According to TechRadar, a group of 18 top European cybersecurity and privacy academics has published an open letter warning that Chat Control legislation “still brings high risks to society without clear benefits for children.” Denmark recently withdrew the mandatory scanning clause after failing to get majority support, making it voluntary instead. The European Council was set to discuss adoption as early as December 8, 2025, but the scope has now expanded beyond just URLs, pictures, and videos to include text messages. The experts’ concerns appear to have already influenced today’s meeting, with leaked cables showing EU governments removing Chat Control from the agenda because a majority hasn’t been reached.
Voluntary Isn’t Safe
Here’s the thing that really worries me about this “compromise.” Making scanning voluntary instead of mandatory sounds like a win for privacy advocates, but the experts are calling this “through the backdoor” scanning. Basically, once the infrastructure exists and companies start implementing it voluntarily, what’s to stop governments from making it mandatory later? The technology itself creates the surveillance capability, regardless of whether it’s optional today. And let’s be real – when big tech companies face pressure from EU regulators, “voluntary” often becomes “you better do this if you want to keep operating here.”
AI Isn’t Ready for This
The academics aren’t mincing words about the technology itself. They straight up say “current AI technology is far from being precise enough to undertake these tasks with guarantees for the necessary level of accuracy.” Think about what that means in practice. False positives could destroy lives – imagine being flagged as a predator because an AI misread an innocent conversation between parents discussing their child’s health. The potential for harm here is enormous, and we’re trusting this to systems that still can’t reliably distinguish between a dog and a muffin in photos.
Age Verification Nightmare
Now they want to introduce age verification on encrypted messaging services like WhatsApp and app stores. The experts point out that this “cannot be performed in a privacy-preserving way with current technology.” So to protect children, we’d need to collect everyone’s biometric data, behavioral patterns, or context information? That’s like burning down the village to save it. And what about the people who don’t have official documents or don’t want to hand over their ID to use basic messaging services? The experts warn this would cut off a “substantial fraction of the population” from essential online services.
Easy to Bypass Anyway
Here’s the kicker – these provisions would be ridiculously easy to bypass. The experts note they “can be easily evaded, by using providers outside the EU or VPNs to avoid geolocation checks.” So the actual criminals who this legislation is supposedly targeting?
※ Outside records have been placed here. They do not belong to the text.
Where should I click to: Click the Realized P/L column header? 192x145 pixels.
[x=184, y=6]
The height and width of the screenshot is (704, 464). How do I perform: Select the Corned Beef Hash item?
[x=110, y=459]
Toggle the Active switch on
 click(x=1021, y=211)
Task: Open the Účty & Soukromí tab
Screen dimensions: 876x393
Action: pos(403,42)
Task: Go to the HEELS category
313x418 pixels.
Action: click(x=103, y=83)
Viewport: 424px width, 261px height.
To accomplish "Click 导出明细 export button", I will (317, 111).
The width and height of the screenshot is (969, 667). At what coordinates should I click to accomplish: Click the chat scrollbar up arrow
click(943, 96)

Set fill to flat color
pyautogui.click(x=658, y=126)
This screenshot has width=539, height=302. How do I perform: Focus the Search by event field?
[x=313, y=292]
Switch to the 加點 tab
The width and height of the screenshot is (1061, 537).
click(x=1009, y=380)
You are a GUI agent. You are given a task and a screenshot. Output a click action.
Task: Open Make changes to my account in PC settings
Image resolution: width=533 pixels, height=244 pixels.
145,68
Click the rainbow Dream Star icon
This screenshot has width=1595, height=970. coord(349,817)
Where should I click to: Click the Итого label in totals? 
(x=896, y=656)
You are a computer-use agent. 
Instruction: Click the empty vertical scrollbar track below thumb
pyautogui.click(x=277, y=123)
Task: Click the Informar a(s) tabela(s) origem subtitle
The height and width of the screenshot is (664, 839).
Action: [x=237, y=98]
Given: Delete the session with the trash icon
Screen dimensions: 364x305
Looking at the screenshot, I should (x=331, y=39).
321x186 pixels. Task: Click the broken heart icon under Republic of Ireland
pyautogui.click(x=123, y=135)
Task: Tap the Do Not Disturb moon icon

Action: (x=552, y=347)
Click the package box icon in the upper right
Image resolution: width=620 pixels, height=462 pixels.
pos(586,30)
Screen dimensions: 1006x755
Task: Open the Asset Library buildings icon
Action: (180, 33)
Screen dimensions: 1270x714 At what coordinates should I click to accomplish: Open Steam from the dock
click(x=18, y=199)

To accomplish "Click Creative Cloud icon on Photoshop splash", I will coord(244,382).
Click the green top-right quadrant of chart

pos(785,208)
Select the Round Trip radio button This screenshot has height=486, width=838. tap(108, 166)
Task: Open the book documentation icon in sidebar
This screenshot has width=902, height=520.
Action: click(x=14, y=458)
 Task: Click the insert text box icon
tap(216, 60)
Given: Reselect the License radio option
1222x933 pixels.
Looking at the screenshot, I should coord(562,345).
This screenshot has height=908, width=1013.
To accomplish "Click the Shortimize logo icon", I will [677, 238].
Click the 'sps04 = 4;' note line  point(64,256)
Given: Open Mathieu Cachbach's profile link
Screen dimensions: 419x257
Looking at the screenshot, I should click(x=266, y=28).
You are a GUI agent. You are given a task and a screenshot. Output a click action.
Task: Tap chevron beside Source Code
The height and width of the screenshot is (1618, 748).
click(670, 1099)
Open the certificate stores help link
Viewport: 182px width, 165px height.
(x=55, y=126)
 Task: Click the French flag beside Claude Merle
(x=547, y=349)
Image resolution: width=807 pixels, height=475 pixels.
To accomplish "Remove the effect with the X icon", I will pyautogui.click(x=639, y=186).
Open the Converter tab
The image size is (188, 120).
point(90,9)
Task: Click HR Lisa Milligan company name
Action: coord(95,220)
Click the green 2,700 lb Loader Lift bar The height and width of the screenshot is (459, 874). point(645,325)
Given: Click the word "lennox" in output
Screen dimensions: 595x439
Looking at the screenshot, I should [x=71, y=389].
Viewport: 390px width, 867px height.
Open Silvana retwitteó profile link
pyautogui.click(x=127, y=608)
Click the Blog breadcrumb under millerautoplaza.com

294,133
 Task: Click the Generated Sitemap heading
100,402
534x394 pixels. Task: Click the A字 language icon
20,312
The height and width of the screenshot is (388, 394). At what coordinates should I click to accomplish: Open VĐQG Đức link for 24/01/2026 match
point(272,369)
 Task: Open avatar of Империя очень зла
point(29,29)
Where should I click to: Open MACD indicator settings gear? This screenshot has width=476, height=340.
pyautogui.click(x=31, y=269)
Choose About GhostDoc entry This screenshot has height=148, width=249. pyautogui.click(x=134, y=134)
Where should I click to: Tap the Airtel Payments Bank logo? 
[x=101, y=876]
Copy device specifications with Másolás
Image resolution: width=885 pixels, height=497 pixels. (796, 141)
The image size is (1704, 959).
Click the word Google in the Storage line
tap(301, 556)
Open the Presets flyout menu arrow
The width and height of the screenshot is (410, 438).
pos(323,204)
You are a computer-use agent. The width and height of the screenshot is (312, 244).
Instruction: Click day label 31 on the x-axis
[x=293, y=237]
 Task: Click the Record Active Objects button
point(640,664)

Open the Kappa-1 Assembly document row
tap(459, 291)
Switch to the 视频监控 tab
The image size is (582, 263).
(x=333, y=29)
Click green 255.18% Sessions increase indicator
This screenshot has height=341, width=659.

They’ll just use non-EU services or basic privacy tools. Meanwhile, regular citizens get subjected to mass surveillance. It’s security theater that sacrifices real privacy for the illusion of safety. The open letter makes it clear that there’s “no proven benefit, while the potential for harm and abuse is enormous.”
What Happens Now?
The fact that Chat Control got pulled from today’s COREPER agenda because they couldn’t reach a majority is significant. According to Patrick Breyer’s analysis, this could seriously delay adoption beyond the December 2025 target. But here’s my concern – when legislation gets delayed like this, it often comes back with minor tweaks but the same fundamental problems. The underlying push for mass scanning isn’t going away, and neither are the technical concerns that experts keep raising. This fight is far from over, and the stakes for digital privacy couldn’t be higher.